O dia do grande jogo
A ocasião era o último jogo de um torneio de futebol de cinco. Nos primeiros jogos, tinha ido à baliza onde, modéstia e um fenomenal frango à parte, até me portava com alguma dignidade. Porém, nesse dia revoltei-me. Queria jogar na frente. O treinador não concordava comigo e explicou-me racionalmente os seus motivos: “Não jogas um caralho.” Sem refutar a pertinência da observação insisti. Ou ia à frente ou, sei lá, bem, o melhor era ele pôr-me a jogar. E ele, farto de me ouvir, seguramente guiado por uma luz divina, lá me fez a vontade. Entrei em campo. De seguida, um pouco à traição, a bola sobrevoou o campo e, facto espantoso, seguindo na minha direcção. Preparei-me logística e mentalmente para desferir um pontapé fulminante mas no momento em que o meu pé deveria ter contactado com a bola, esta caprichosamente furtou-se à carícia deixando-me entregue a um solitário bailado concluído com uma estrondosa aterragem de costas. O povo que enchia o campo riu aflitivamente, alarvemente. Eu só queria continuar ali, esquecido no chão, a ver a bola a sair pela linha de fundo.

Aprender
De cada vez que tentei aprender matemática, xadrez e alemão fracassei, o que me leva a desconfiar da virilidade da minha inteligência, que é muito do género de ter pavor de correntes de ar não vá apanhar uma pneumonia. Gostava de ter uma inteligência mais musculada, um desiderato muito difícil de se cumprir enquanto a minha palavra preferida for “crisântemo.”

Cinco projectos
I Comprar a casa dos meus bisavós na aldeia de Montalvão, recuperá-la e, daqui a muitos anos, rodeado de netos e bisnetos, morrer à sombra da laranjeira que está no quintal.
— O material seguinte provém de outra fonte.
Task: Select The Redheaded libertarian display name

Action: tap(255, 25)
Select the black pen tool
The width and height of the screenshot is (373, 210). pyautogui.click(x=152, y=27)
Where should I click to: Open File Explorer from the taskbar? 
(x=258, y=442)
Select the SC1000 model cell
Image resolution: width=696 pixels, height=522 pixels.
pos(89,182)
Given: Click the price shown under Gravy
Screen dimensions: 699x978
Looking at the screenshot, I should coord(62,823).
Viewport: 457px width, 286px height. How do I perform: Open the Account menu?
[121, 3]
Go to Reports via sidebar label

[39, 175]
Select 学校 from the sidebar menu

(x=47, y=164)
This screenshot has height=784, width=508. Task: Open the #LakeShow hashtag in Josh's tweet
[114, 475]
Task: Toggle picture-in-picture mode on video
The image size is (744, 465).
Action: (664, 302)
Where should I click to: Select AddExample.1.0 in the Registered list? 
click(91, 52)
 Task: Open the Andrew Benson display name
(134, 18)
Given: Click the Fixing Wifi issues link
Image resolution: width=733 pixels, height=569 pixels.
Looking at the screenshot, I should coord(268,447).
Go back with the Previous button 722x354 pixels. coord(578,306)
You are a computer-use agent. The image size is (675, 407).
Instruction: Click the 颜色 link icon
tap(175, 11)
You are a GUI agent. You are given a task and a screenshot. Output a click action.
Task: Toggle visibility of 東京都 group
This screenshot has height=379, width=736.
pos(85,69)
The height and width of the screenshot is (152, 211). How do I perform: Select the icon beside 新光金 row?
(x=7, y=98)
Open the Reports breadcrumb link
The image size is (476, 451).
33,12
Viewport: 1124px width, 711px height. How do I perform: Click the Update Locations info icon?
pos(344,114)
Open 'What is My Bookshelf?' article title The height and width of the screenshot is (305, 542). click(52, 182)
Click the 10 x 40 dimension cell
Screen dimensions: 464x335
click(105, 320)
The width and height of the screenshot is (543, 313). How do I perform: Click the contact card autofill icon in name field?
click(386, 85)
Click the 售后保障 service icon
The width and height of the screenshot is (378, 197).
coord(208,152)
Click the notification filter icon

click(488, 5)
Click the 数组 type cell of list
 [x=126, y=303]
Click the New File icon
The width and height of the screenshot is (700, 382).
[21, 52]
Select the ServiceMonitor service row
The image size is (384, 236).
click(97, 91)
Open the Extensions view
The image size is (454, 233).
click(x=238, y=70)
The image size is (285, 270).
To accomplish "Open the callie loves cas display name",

II Ganhar o torneio de Wimbledon numa tarde soalheira de Domingo e, simultaneamente, estar em casa a assistir à minha vitória em directo na RTP2.
III Salvar a vida de alguém e ser entrevistado pelo Correio da Manhã: “Fiz aquilo que qualquer pessoa no meu lugar faria.”
IV Envelhecer como Aznavour.
V Esquecer uma certa tarde de Julho, há muitos anos.